→ WHAT IS NEEDED
Rewrite the lines from the one containing "Viewport: 1568px width, 686px" through the one containing "coord(1539,56)", swapping "dropdown list" for "drop-down menu" and leaving everything else the same.

→ EXTRACTED RECORDS
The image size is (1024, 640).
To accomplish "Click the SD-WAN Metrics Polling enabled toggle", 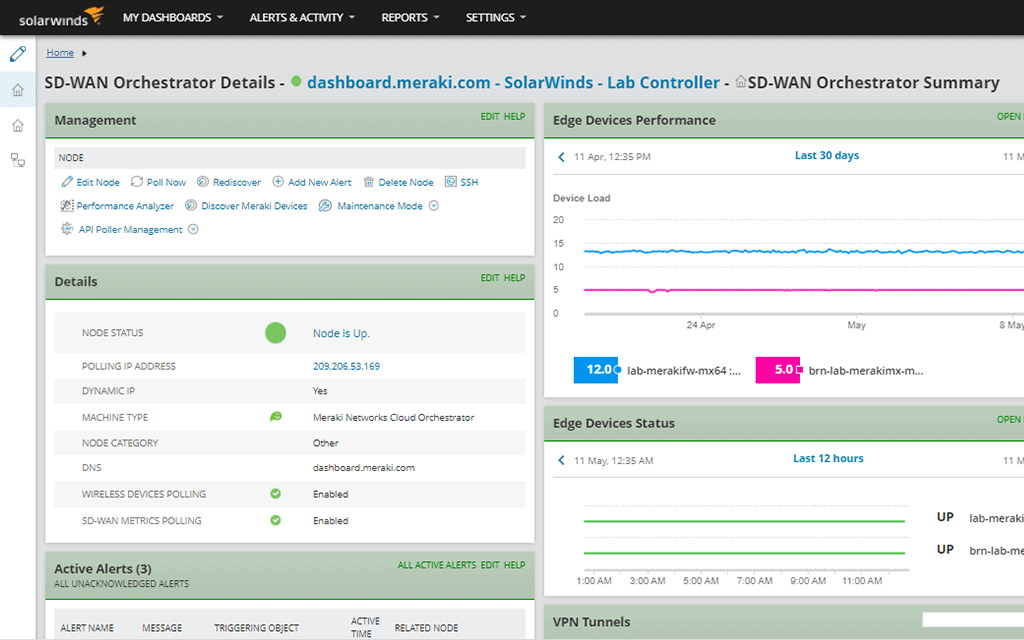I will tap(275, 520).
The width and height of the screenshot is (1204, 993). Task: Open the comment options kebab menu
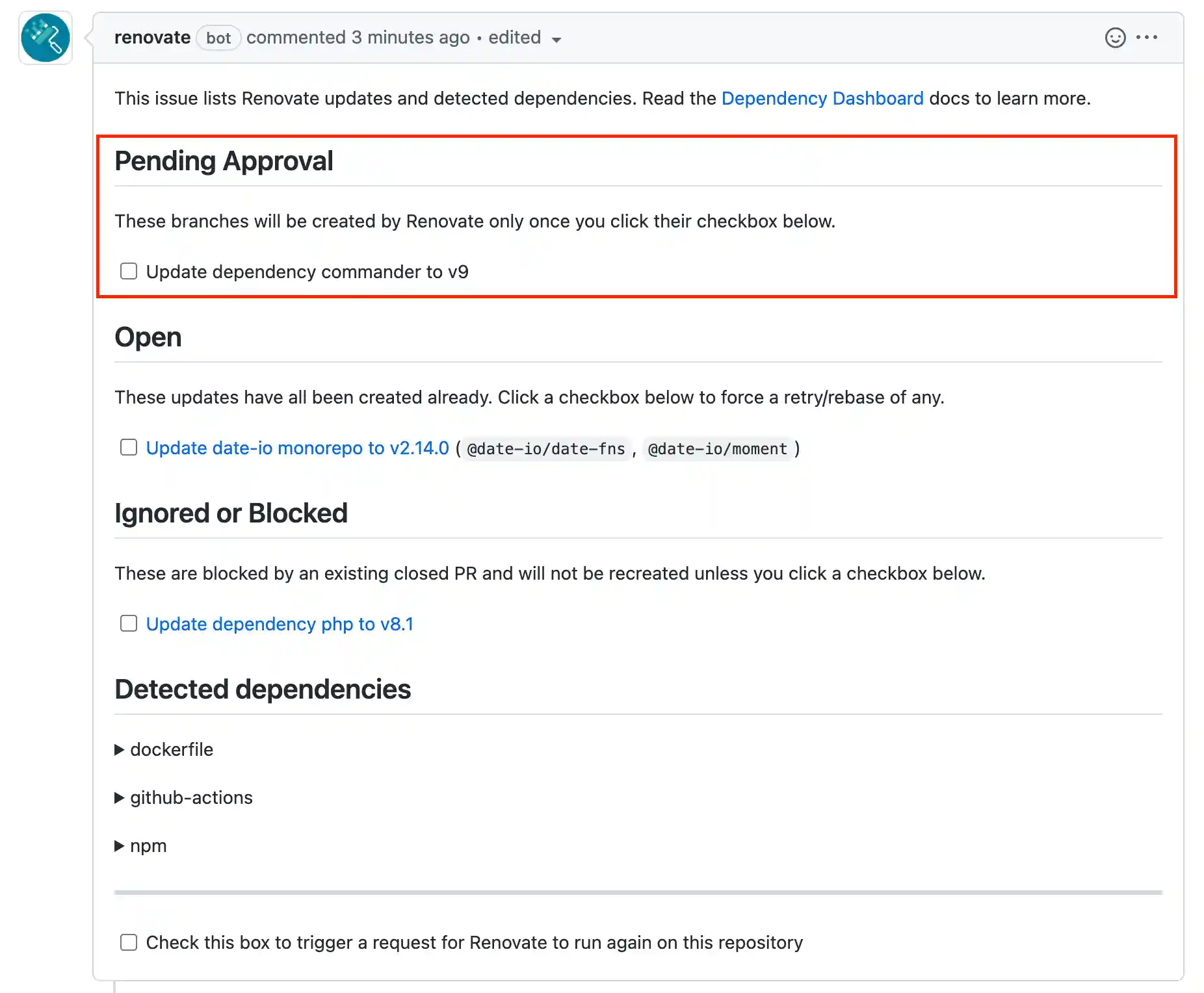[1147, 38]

==

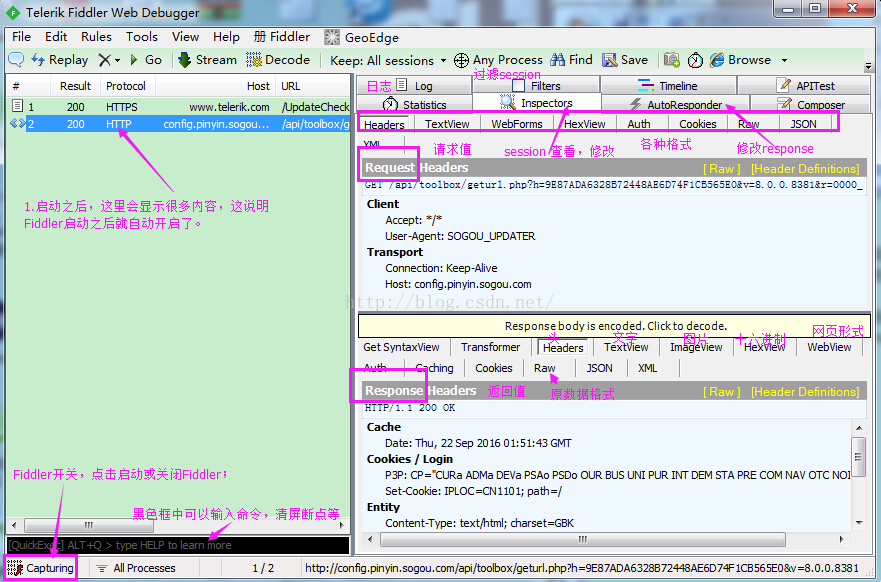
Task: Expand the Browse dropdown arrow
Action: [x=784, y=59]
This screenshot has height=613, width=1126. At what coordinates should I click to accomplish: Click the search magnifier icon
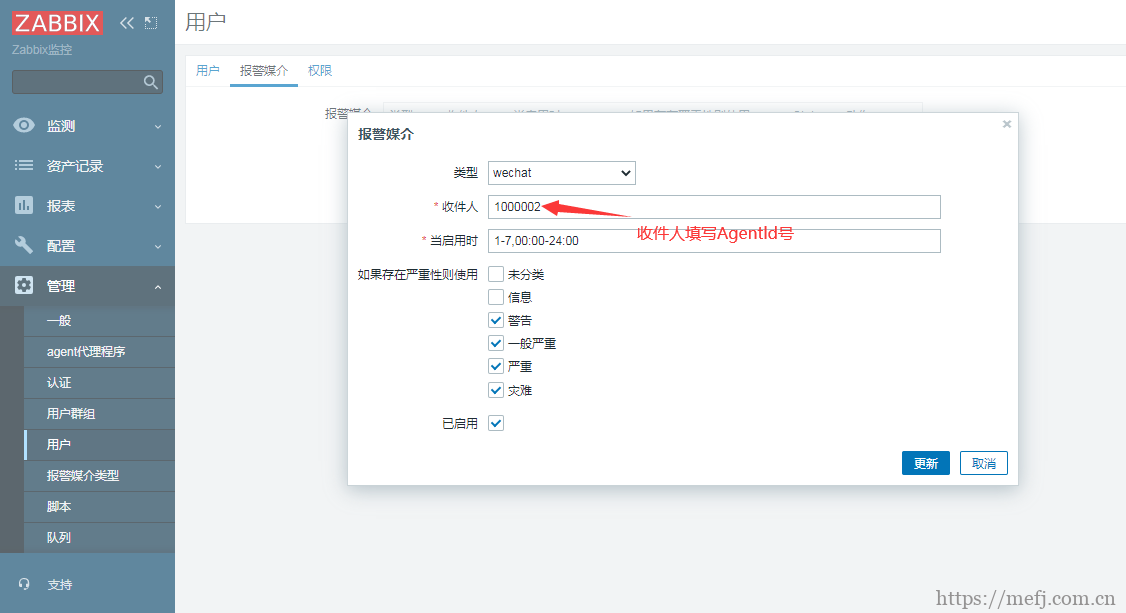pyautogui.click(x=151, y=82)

...

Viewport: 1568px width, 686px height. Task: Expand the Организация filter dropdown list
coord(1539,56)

→ EXERCISE OUTPUT
Viewport: 1568px width, 686px height. Task: Expand the Организация filter drop-down menu
coord(1539,56)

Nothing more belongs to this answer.